• _ASSIGNED TASK_: Set down the line containing "Screen dimensions: 753x710" and each line after it through the last line of the records, exactly, leaving pictures out.

*** EXCERPTED RECORDS

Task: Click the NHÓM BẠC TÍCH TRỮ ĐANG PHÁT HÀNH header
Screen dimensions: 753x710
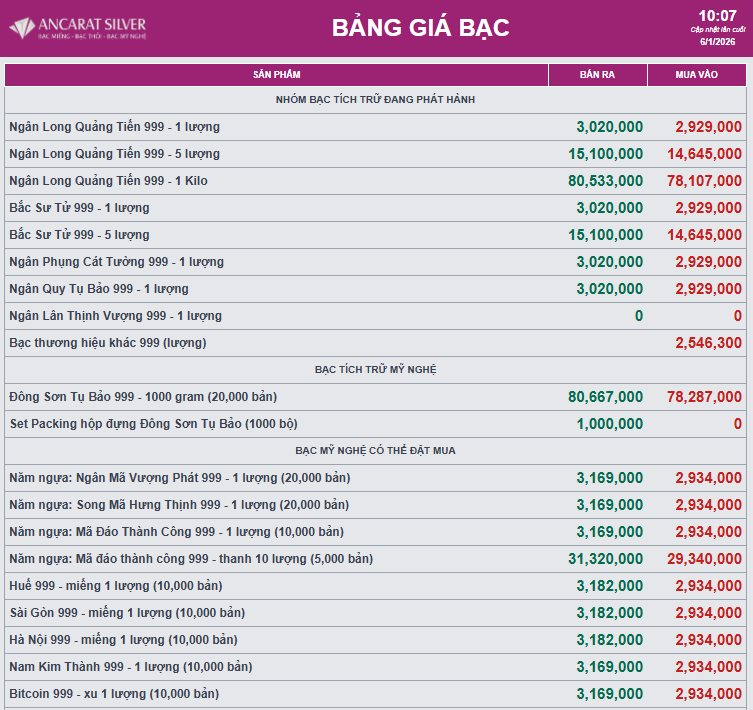Action: (x=375, y=100)
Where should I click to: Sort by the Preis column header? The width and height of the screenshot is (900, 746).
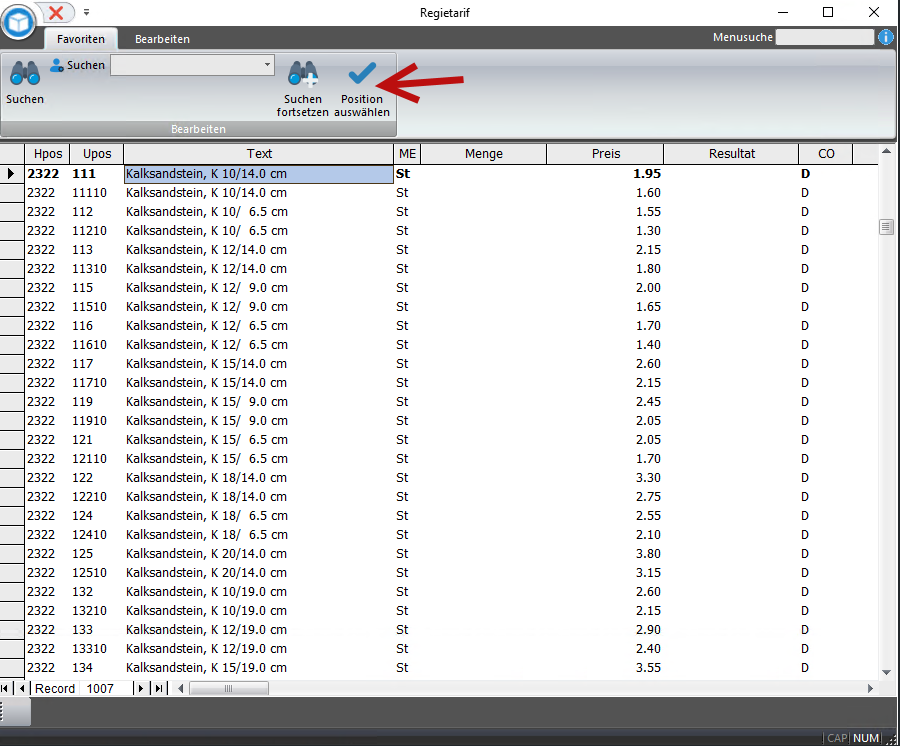coord(605,154)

******

• _THE COMPLETED TASK_:
Screen dimensions: 753x710
Action: (x=375, y=100)
Where should I click to: Sort by the Preis column header? The width and height of the screenshot is (900, 746).
coord(605,154)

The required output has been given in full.